My Shield .45 didn’t get too much use until June 2019. My favorite match, The Pin Shoot — known in the 20th Century as the Second Chance Shoot — had been resurrected and now included a Concealed Carry event. The contestant’s pistol had to have a barrel no longer than 3.5", but still be powerful enough to blow a heavy bowling pin back off a table.

I was miffed the year before when I shot it with a 3.5" ParaOrdnance LDA .45. Host and match director Rich Davis likes to sing a little ditty to the tune of “Camptown Races” — “It worked all year but not up here, doo-dah, doo-dah.” I fit the profile when my little Para, which had run flawlessly until then, choked on three of the six runs in the 2018 match.

For 2019, I wanted striker-fired reliability for the event, but was stymied. One of my favorite GLOCK 30 .45s? Their barrels were 3.8" long. Then it hit me: My M&P Shield .45’s barrel is only 3.3" long! Its 6-lb. trigger sits just right for me to get the crease of the distal joint of my index finger on its center. I took it to the range one more time and was sold.

Long story short — the Shield .45 ran 100 percent, and I came in third in Concealed Carry with a score that would have won the year before.

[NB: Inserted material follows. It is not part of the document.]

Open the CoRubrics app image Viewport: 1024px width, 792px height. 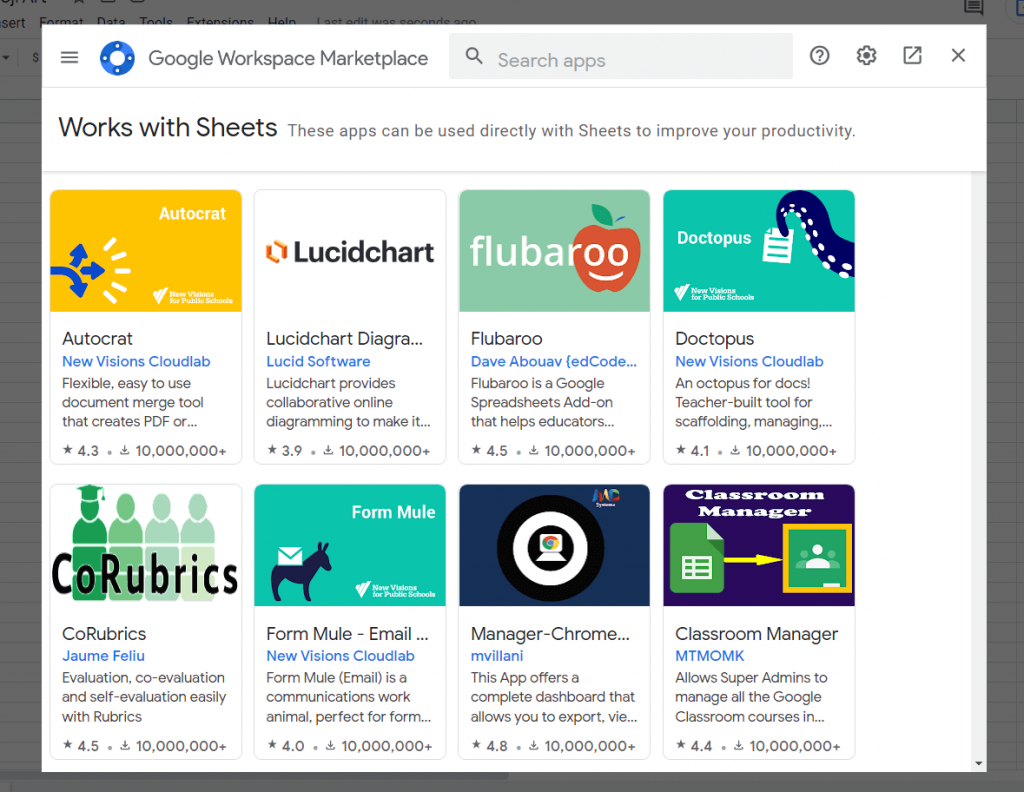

The 21-oz. pistol, totally out-of-the-box, had handled Federal HST 230-gr. +P hollow points with aplomb and actually beat my score with the custom, long-barreled compensated 1911 that I used in the Pin Gun and Space Gun categories. It was the first time I had shot a .45 Shield in a match and it won a prize for me. This more than paid for its purchase price. Hard to argue with that.